SUWANEE -- Gwinnett County Public Schools administrators told the school board last week they are not excited about the results of last year's High School Gateway in science, but they hope some online tools will help improve students' success.

Less than half of the test-takers passed the Gateway on their first attempt, said Steve Flynt, the school system's chief academic officer. Of the 9,813 10th graders who took the test, 48.7 percent passed.

"We have not been excited about the results," Flynt said, "... but we're hoping to see good information on the retest, which is being graded right now."

The Gateway is a test unique to Gwinnett County Public Schools. Unlike the Criterion-Referenced Competency Tests -- a state-mandated series of multiple choice exams that test students' knowledge of the curriculum -- the Gateway is a writing assessment that tests students' critical thinking and analytical skills.

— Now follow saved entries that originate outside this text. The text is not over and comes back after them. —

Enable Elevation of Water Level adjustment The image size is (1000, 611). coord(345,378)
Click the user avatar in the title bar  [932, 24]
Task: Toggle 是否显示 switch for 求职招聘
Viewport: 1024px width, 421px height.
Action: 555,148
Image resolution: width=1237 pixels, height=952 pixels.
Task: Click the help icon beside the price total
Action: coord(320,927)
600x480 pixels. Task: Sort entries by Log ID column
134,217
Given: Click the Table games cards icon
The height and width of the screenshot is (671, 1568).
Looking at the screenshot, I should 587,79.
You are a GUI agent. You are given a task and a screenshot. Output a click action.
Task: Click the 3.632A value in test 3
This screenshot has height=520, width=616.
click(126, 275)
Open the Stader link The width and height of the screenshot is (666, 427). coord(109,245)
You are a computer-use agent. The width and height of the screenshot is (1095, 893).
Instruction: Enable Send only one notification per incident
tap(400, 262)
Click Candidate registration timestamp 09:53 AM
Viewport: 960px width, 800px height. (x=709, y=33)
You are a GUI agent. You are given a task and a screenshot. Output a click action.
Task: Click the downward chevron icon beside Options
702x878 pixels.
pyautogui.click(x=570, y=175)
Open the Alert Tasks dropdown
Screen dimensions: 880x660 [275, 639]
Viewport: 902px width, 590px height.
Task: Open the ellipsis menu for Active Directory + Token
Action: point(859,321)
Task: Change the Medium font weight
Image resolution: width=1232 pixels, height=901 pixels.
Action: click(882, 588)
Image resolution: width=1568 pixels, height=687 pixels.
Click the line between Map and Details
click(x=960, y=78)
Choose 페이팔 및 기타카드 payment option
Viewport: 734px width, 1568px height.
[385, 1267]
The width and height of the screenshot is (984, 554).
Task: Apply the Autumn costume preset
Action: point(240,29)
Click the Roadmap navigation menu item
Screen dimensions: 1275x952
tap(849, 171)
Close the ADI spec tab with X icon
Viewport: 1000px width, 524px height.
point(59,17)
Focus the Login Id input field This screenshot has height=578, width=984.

The school system administers High School Gateway tests in science and social studies. To graduate, students must pass both tests. Including the first administration of the text, students have eight opportunities to pass.

The High School Gateway was developed in response to requests from community and business leaders, along with college and university faculty, for increased proficiency in written communication, according to the school district's Web site.

"The Gateway calls for students to be able to demonstrate those skills that will be necessary for them to be successful," said Jeff Barker, executive director of student accountability, assessment and advisement.

The Gateway is a one-prompt test, but students can choose between two scenarios, Barker said. To pass, students must use their own knowledge about the topic and pull information from the provided documents.

On the science Gateway, students receive two scores -- one in science content, which is evaluated on the communication of scientific facts, concepts and principles, knowledge and use of science, and use of the scientific process, and one in language arts, which is evaluated on focus and development, organization, fluency of expression and conventions.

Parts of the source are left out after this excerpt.